This is the mail archive of the
gcc-bugs@gcc.gnu.org
mailing list for the GCC project.
[Bug target/82139] New: unnecessary movapd with _mm_castsi128_pd to use BLENDPD on __m128i results
- From: "peter at cordes dot ca" <gcc-bugzilla at gcc dot gnu dot org>
- To: gcc-bugs at gcc dot gnu dot org
- Date: Fri, 08 Sep 2017 05:47:52 +0000
- Subject: [Bug target/82139] New: unnecessary movapd with _mm_castsi128_pd to use BLENDPD on __m128i results
- Auto-submitted: auto-generated
https://gcc.gnu.org/bugzilla/show_bug.cgi?id=82139
Bug ID: 82139
Summary: unnecessary movapd with _mm_castsi128_pd to use
BLENDPD on __m128i results
Product: gcc
Version: 8.0
Status: UNCONFIRMED
Keywords: missed-optimization
Severity: normal
Priority: P3
Component: target
Assignee: unassigned at gcc dot gnu.org
Reporter: peter at cordes dot ca
Target Milestone: ---
Target: x86_64-*-*, i?86-*-*
#include <immintrin.h>
#include <stdint.h>
// stripped down from a real function that did something more useful
void foo(uint64_t blocks[]) {
for (int i = 0 ; i<10240 ; i+=2) {
__m128i v = _mm_loadu_si128((__m128i*)&blocks[i]);
__m128i t1 = _mm_add_epi32(v, _mm_set1_epi32(1));
__m128i t2 = _mm_add_epi32(v, _mm_set1_epi32(-1));
__m128d blend = _mm_blend_pd(_mm_castsi128_pd(t1),
_mm_castsi128_pd(t2), 2);
// is this even aliasing-safe? Could cast back to __m128i
_mm_storeu_pd((double*)(__m128d*)&blocks[i], blend);
}
}
https://godbolt.org/g/im1kcc for source and gcc-trunk asm output (and the
slightly larger version of this function that I simplified).

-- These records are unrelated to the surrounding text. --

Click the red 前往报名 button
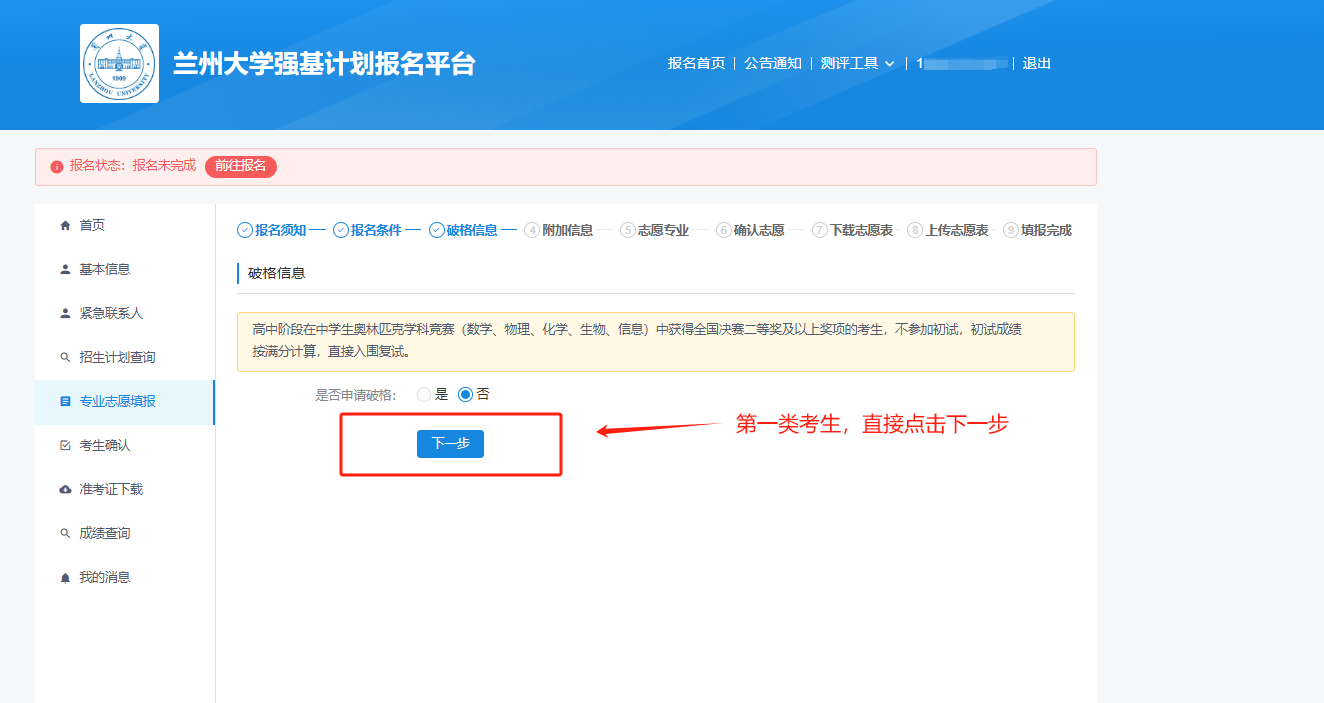1324x703 pixels. coord(240,166)
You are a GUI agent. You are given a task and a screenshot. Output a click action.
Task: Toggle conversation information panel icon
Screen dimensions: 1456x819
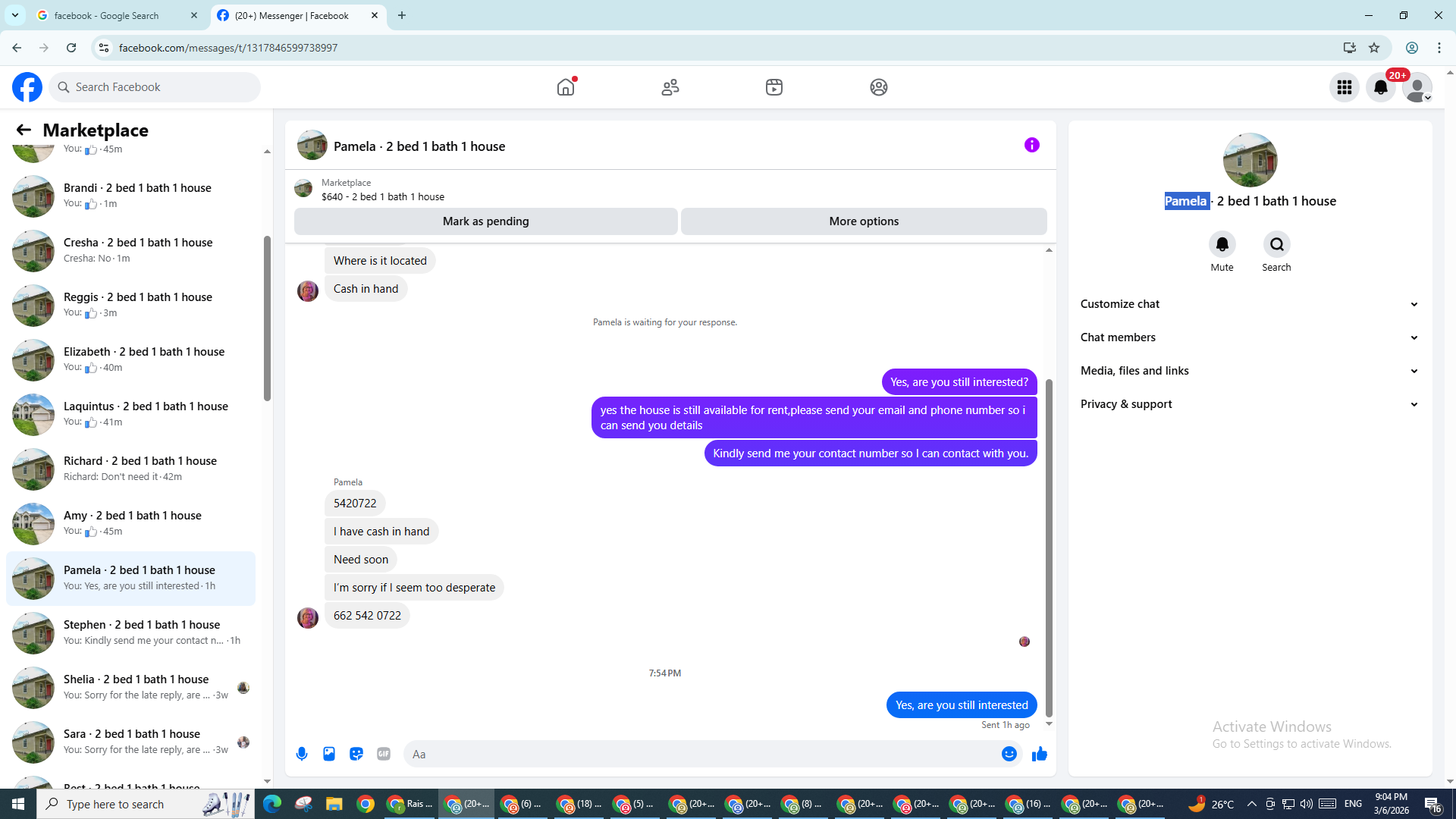tap(1032, 145)
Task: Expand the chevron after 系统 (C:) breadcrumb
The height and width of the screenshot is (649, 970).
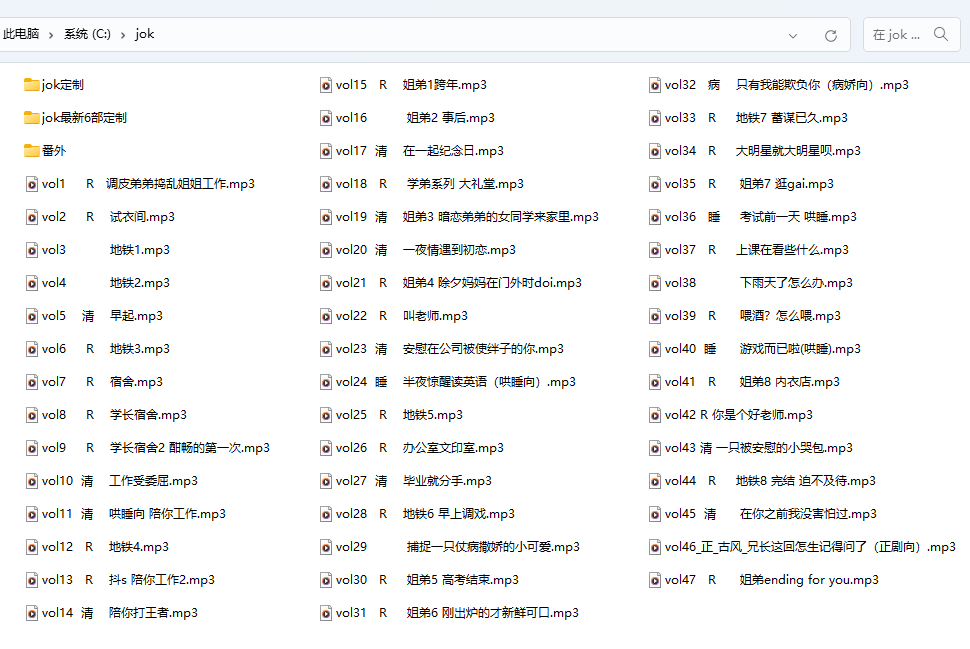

blendpd/blendps have better throughput than pblendw on Intel CPUs, so I played
with that in this function I was looking at.
gcc4.8 and later waste a MOVAPD for no reason instead of clobbering one of the
PADDD results with the blend. (The larger version of this function,
pairs_u64_sse2 in the godbolt link, avoids the extra MOVAPD with gcc4.9.4 and
earlier, but not in foo(). So maybe it's just by chance, or maybe 4.8 changed
something. Anyway, still present in 7.2 and 8.0-trunk, and with -O2 or -O3
(GCC-Explorer-Build) 8.0.0 20170907 -xc -std=gnu99 -O3 -Wall -msse4 -mno-avx
foo:
pcmpeqd %xmm2, %xmm2
leaq 81920(%rdi), %rax
movdqa .LC0(%rip), %xmm3
.L6:
movdqa %xmm3, %xmm1
addq $16, %rdi
movdqu -16(%rdi), %xmm0
paddd %xmm0, %xmm1
movapd %xmm1, %xmm4
paddd %xmm2, %xmm0
blendpd $2, %xmm0, %xmm4
movups %xmm4, -16(%rdi)
cmpq %rdi, %rax
jne .L6
rep ret
Notice that BLENDPD's operands aren't the two output registers from the PADDD
instructions. Different versions/options (like -mtune=skylake) put the extra
MOVAPD between the PADDD instructions, or right before BLENDPD, so don't let it
fool you. :P
With the function even simpler (like only one _mm_add_epi32), blending between
the original load result and the add result didn't appear to have an extra
MOVAPD